Languages and runtimes

  1. Project Valhalla value classes (JEP 401) reach preview, targeting JDK 28 JEP 401, Value Classes and Objects, the central language feature of the long-running Project Valhalla, is set to land as a preview in JDK 28. The Register reported on 2026-06-15 that Oracle engineer Lois Foltan confirmed the change will merge into the OpenJDK mainline early in July 2026; the first-preview pull request adds more than 197,000 lines across 1,816 files. Value classes create objects with no identity, distinguished only by their field values rather than their location in memory, which lets the JVM flatten and inline them for performance instead of forcing heap allocation and pointer indirection. The feature ships as an opt-in preview, not enabled by default, and JEP 401 migrates some existing JDK classes such as Integer to value classes, with more to follow over later releases. JDK 28 is expected in March 2027.

Engineering posts

  1. How memory-safety CVEs differ between Rust and C/C++ In a post dated 2026-06-15, Jakub Beranek (Kobzol) argues that raw CVE counts mislead when comparing Rust and C/C++ memory safety because the two ecosystems apply different reporting standards. Using curlgetenv() as the worked example, he notes that in C/C++ a crash caused by "wrong usage" such as passing NULL is treated as caller error and usually not reported as a library CVE, whereas in Rust, if safe (non-unsafe) code can trigger memory unsafety without misuse, it is a library bug and a reportable CVE. The claim is that Rust's unsafe boundary makes a soundness obligation explicit, so Rust libraries may file more memory-safety CVEs without being less safe.
  2. How TimescaleDB compresses time-series data A write-up walks through TimescaleDB's Hypercore compression: row data in a hypertable chunk is reorganized into columnar batches of up to 1,000 rows, each column compressed with a type-appropriate scheme (delta and delta-of-delta for ordered integers and timestamps, dictionary encoding for low-cardinality text, Gorilla-style encoding for floats), trading per-row update cost for large storage and scan-throughput gains on append-mostly time-series workloads.
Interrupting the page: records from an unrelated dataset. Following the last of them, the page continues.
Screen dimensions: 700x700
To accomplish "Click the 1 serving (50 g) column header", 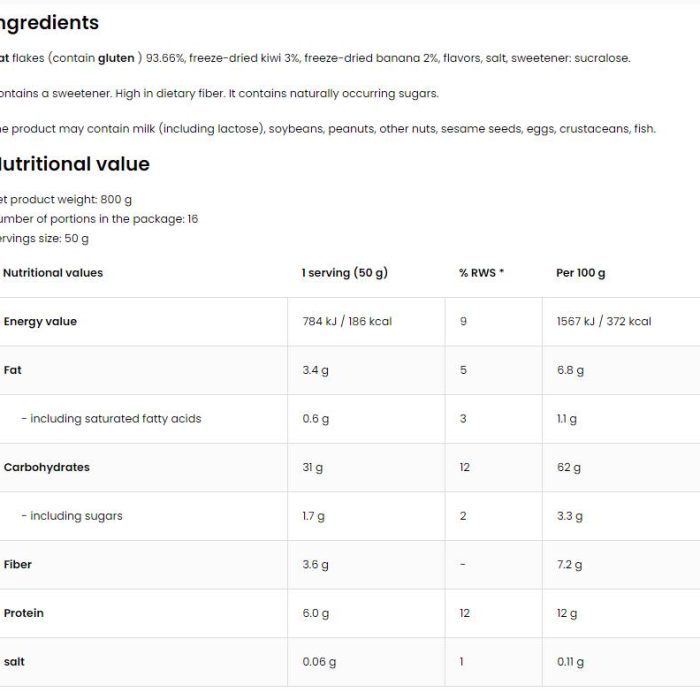I will point(345,273).
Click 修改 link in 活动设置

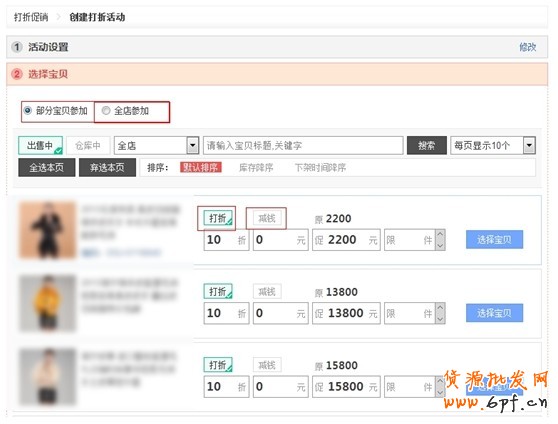527,47
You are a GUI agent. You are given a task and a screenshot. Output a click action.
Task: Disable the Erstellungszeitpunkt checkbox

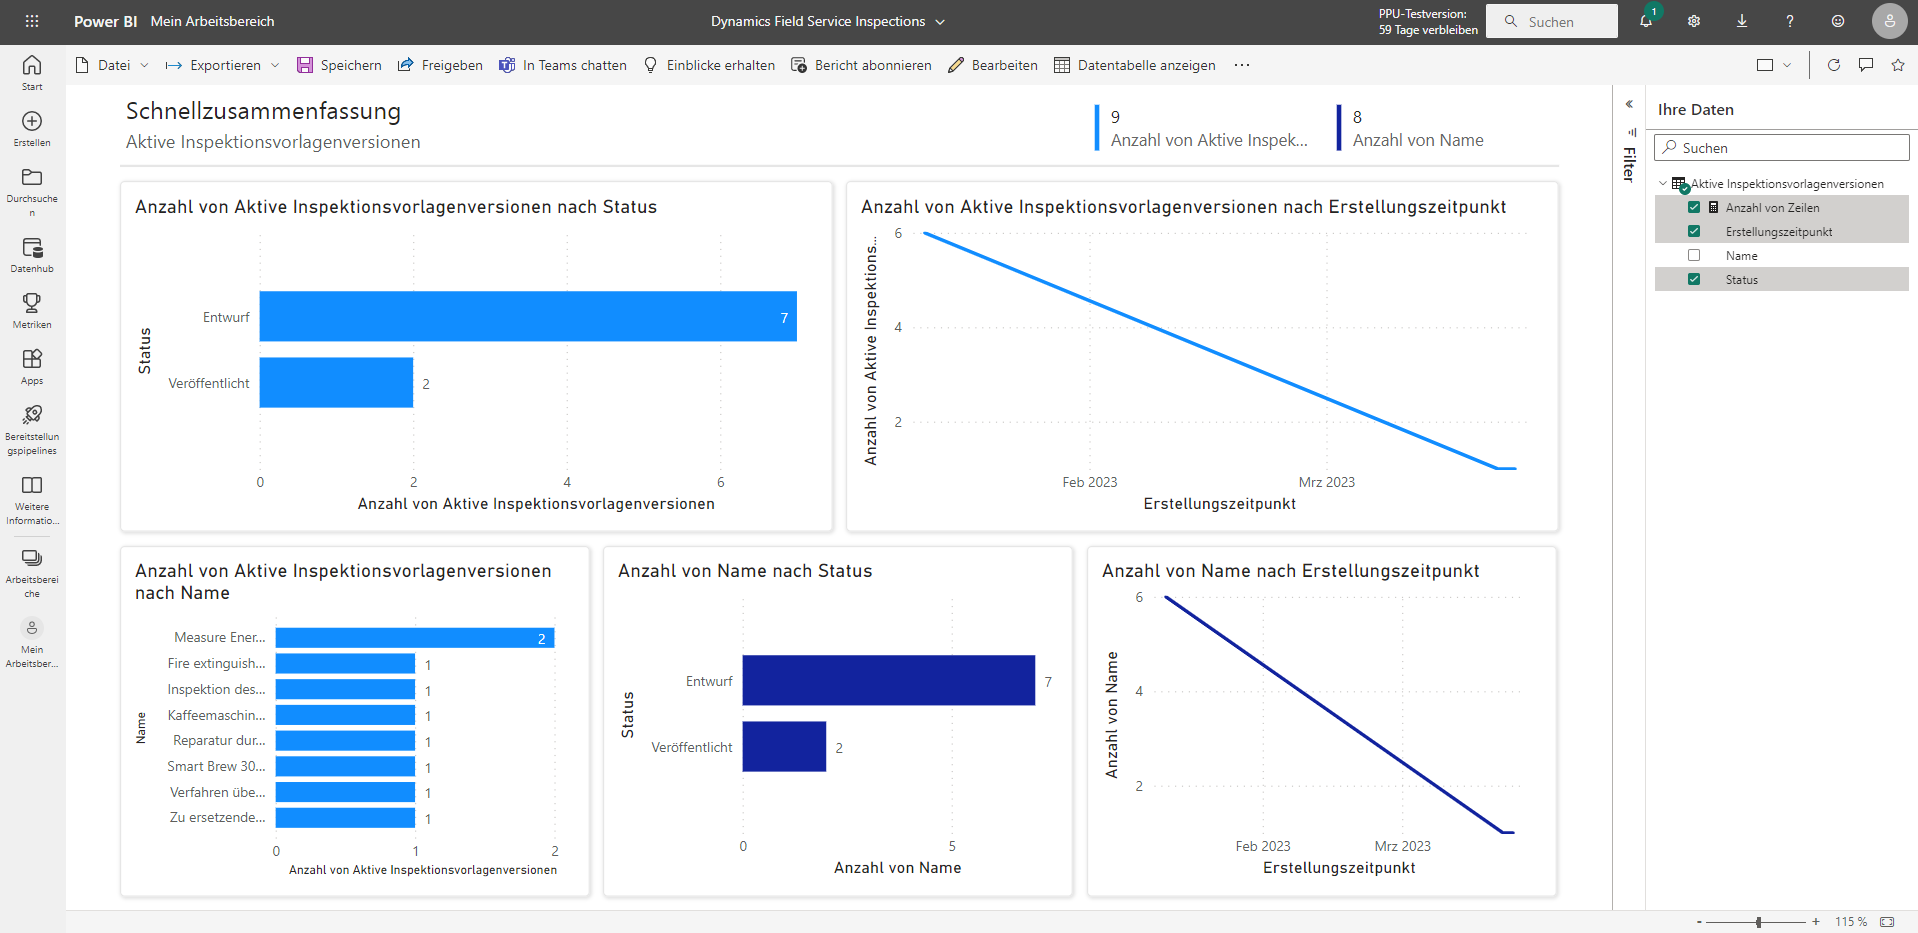click(x=1693, y=231)
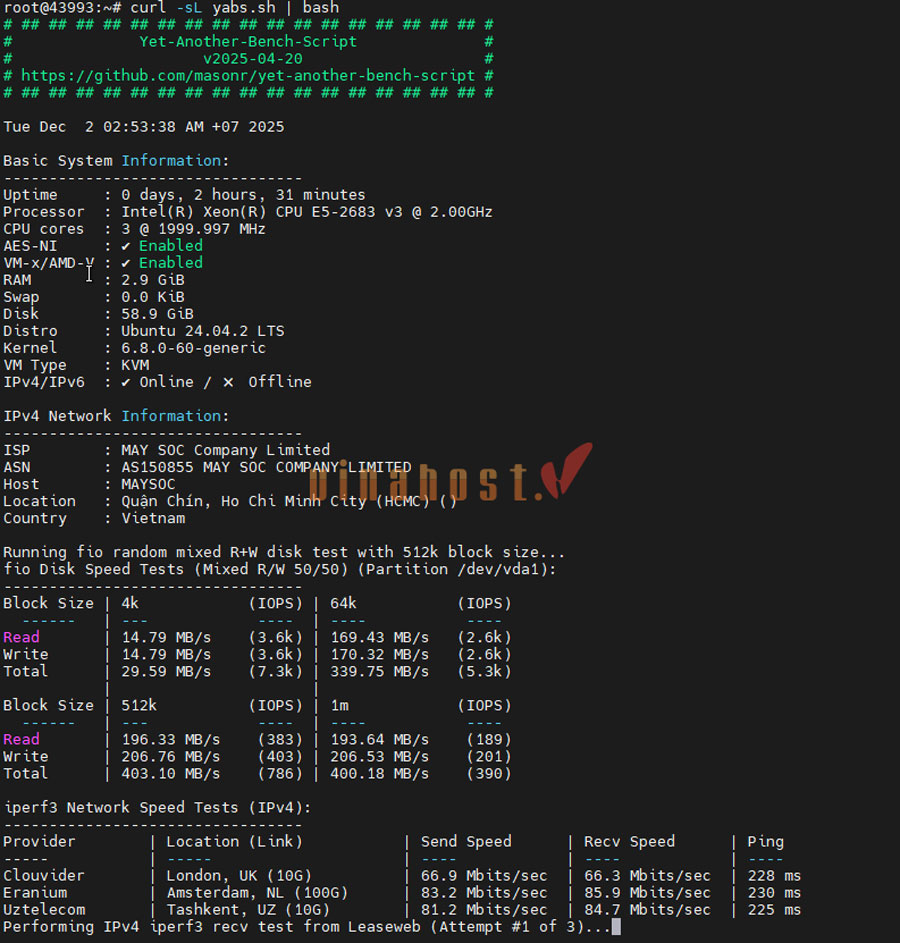Select the Intel Xeon E5-2683 v3 processor value
Image resolution: width=900 pixels, height=943 pixels.
pos(306,212)
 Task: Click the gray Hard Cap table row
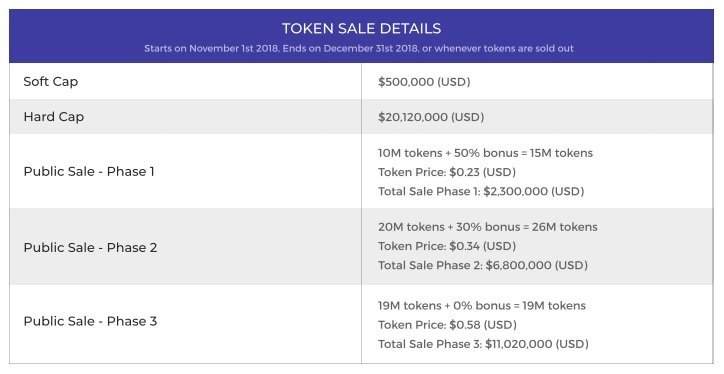pos(362,117)
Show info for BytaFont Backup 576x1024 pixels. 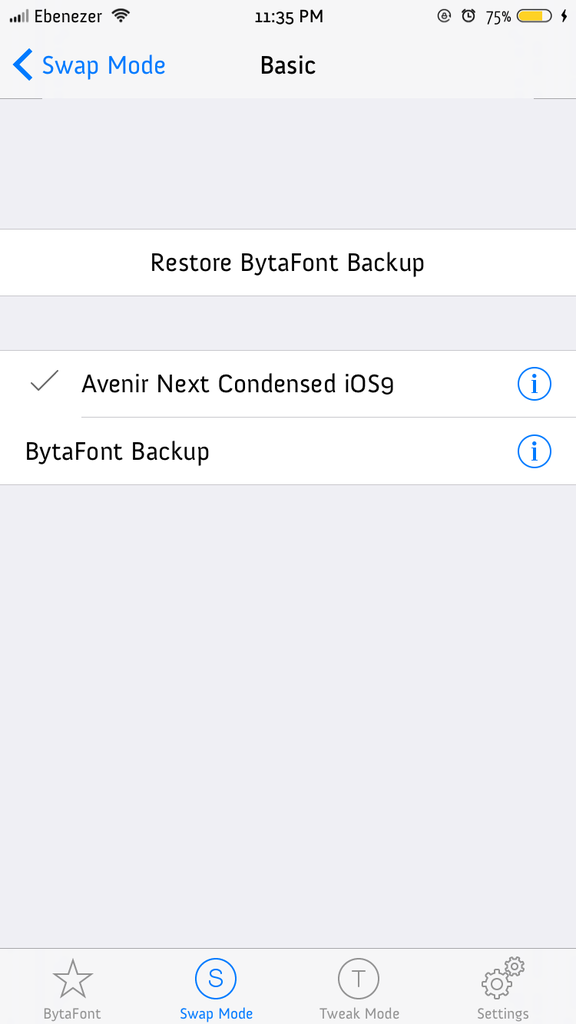(x=534, y=451)
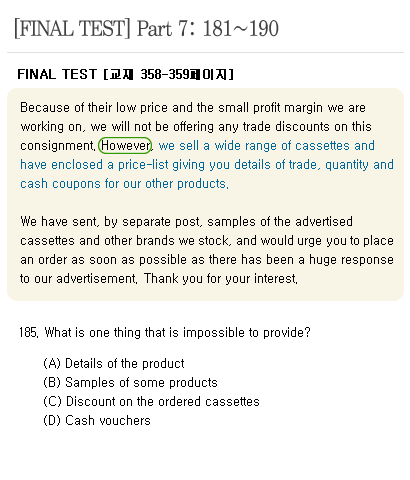
Task: Click the phrase 'huge response' in passage
Action: pos(351,260)
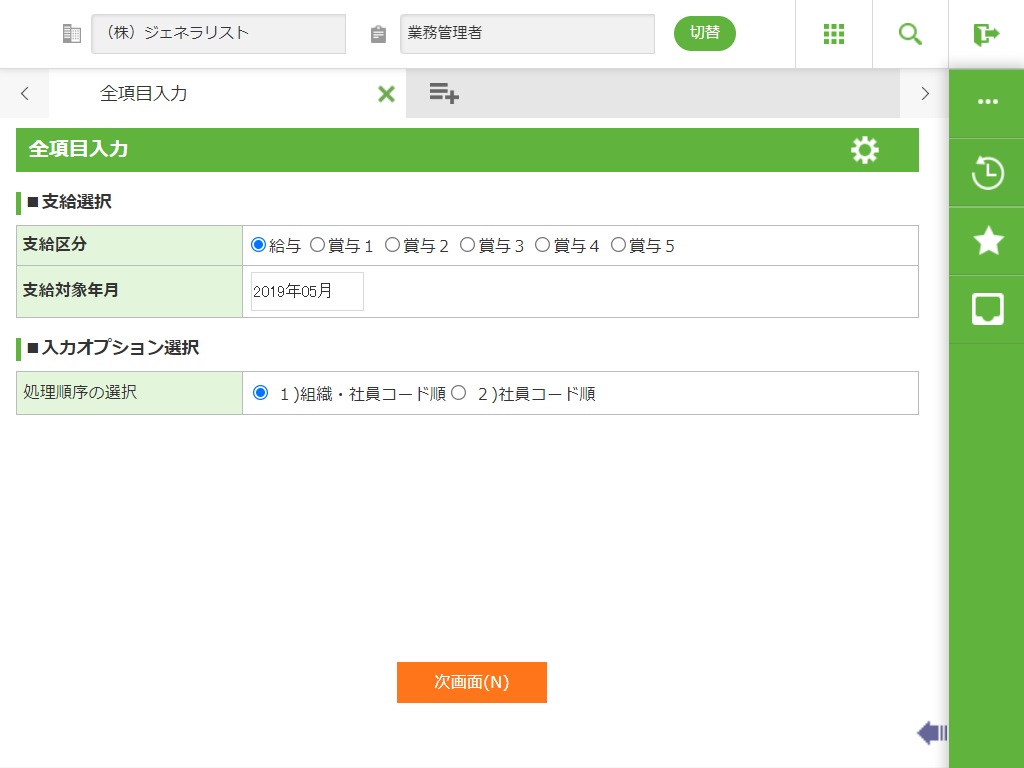The height and width of the screenshot is (768, 1024).
Task: Switch to the 全項目入力 tab
Action: (x=144, y=94)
It surfaced on Hacker News (133 points).
  3. Raymond Chen on an x86 emulator team patching bad code during emulation A 2026-06-15 Old New Thing post recounts an x86-on-ARM emulator team encountering code pathological enough for the emulator's just-in-time translator that they special-cased it and effectively fixed it during emulation rather than translating it faithfully. The post is a short engineering anecdote on emulation and JIT-translation edge cases.

Hacker News

  1. Ask HN: replacing cloud models with a local model for daily coding A 1,053-point Ask HN thread asks whether anyone has replaced Claude or GPT with a locally run model for everyday coding. The consensus in the comments is "not yet for interactive use."